— Stated problem 1 —
From the discussion of media outlets, quote the passage that begins at the words containing "Further, if those" and ends after "in an instant.".
— Stated problem 2 —
List every social media platform named in the discussion of media outlets.
— Stated problem 3 —
Proceed with the discussion of media consolidation and outreach, picking up after its last sentence.

**** Passage to read ****

Nah, I'm talking about back when each city typically had one or at the most two major newspapers and there were one or two major local TV news stations and a couple or maybe one major news radio station, plus a smattering of alternative papers and community radio stations here and there.

Much more of a monopoly and a chokehold.

Further, if those outlets chose not to cover what we were doing, we were left with zines, posters on bulletin boards and so on. Very limited, labor-intensive, slow and expensive outreach.

The advantage now is that even if Facebook, ExTwitter, Bluesky and Instagram censor outright or down-rank video and news of a sit down strike, people can still mass email and text message it to each other in an instant.

@Mikal The problem for me, with all the consolidation of media outlets is they all literally say the exact same thing about every event. Barely even change inflection. We aren’t getting news at all, we are getting programmed. I remember my friends slapping posters up on walls, poles and curtain walls (plywood barriers). I remember having radio stations that were local and we could phone in. We’ve lost so much and we are told we have so much more. More of the same.

@Mikal We have options, but we have to connect to use them. Connect to one another. We have to unify… and texting/internet & such, we have to move fast before they decide (like Russia, Iran, etc.) to cut our signal. Underground is always a risk of infiltration. Here we risk people trying to detour, hijack the message and instead, start a fight over some unprovable offense. My ears perk up on that tactic. Mindless attacks are an attempt to steer us away from looking for solutions.

**** Entries ****

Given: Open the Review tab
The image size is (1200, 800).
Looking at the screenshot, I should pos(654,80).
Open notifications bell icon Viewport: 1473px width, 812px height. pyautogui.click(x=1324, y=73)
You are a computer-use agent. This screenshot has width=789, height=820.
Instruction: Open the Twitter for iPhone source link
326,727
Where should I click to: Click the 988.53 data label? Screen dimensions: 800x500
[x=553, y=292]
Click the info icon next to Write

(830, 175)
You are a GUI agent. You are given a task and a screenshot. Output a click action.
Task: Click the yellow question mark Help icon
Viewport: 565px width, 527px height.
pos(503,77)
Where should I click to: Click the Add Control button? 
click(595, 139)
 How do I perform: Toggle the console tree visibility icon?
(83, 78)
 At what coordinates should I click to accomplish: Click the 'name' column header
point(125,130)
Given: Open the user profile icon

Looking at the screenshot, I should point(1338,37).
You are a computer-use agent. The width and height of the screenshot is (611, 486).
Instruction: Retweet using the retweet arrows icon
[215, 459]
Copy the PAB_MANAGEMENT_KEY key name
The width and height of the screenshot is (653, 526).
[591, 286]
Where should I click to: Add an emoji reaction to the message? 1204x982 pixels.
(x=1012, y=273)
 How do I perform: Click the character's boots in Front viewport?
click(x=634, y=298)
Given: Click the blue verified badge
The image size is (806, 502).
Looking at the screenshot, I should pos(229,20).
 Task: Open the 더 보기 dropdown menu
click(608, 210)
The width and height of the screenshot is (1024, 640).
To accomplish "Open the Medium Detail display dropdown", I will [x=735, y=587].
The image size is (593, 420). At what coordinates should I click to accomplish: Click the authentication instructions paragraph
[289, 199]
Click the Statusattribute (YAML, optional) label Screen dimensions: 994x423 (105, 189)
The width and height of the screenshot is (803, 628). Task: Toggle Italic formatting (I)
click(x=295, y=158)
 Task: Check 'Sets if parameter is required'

****

— Right answer 1 —
Further, if those outlets chose not to cover what we were doing, we were left with zines, posters on bulletin boards and so on. Very limited, labor-intensive, slow and expensive outreach.

The advantage now is that even if Facebook, ExTwitter, Bluesky and Instagram censor outright or down-rank video and news of a sit down strike, people can still mass email and text message it to each other in an instant.

— Right answer 2 —
Facebook, ExTwitter, Bluesky, Instagram

— Right answer 3 —
@Mikal I don’t know what federal workers will decide to do, but I doubt that they will sit idle. I only decide for myself what I can, should, will do. I’ll never be able to tell someone else what they have to do or should try to do— I don’t know their circumstances/limitations. But I have faith we will unify in various groups and find what’s effective for that group. Or we will perish.

@Mikal
Change passwords, don't write them down or store then anywhere. Just randomly mash on your keyboard, and copy/paste into the fields...
@lednaBM

@Mikal

the firings are not legal -- ignore them.
We need to take the default position of pushback -- Mumps
says: "You Will" we each and all say: "Hell No!" and act as back
up for any of us who are threatened

@libramoon

The fact that the firings are not legal is even more reason to do this. It gives moral legitimacy, "necessity defense", etc. to the actions.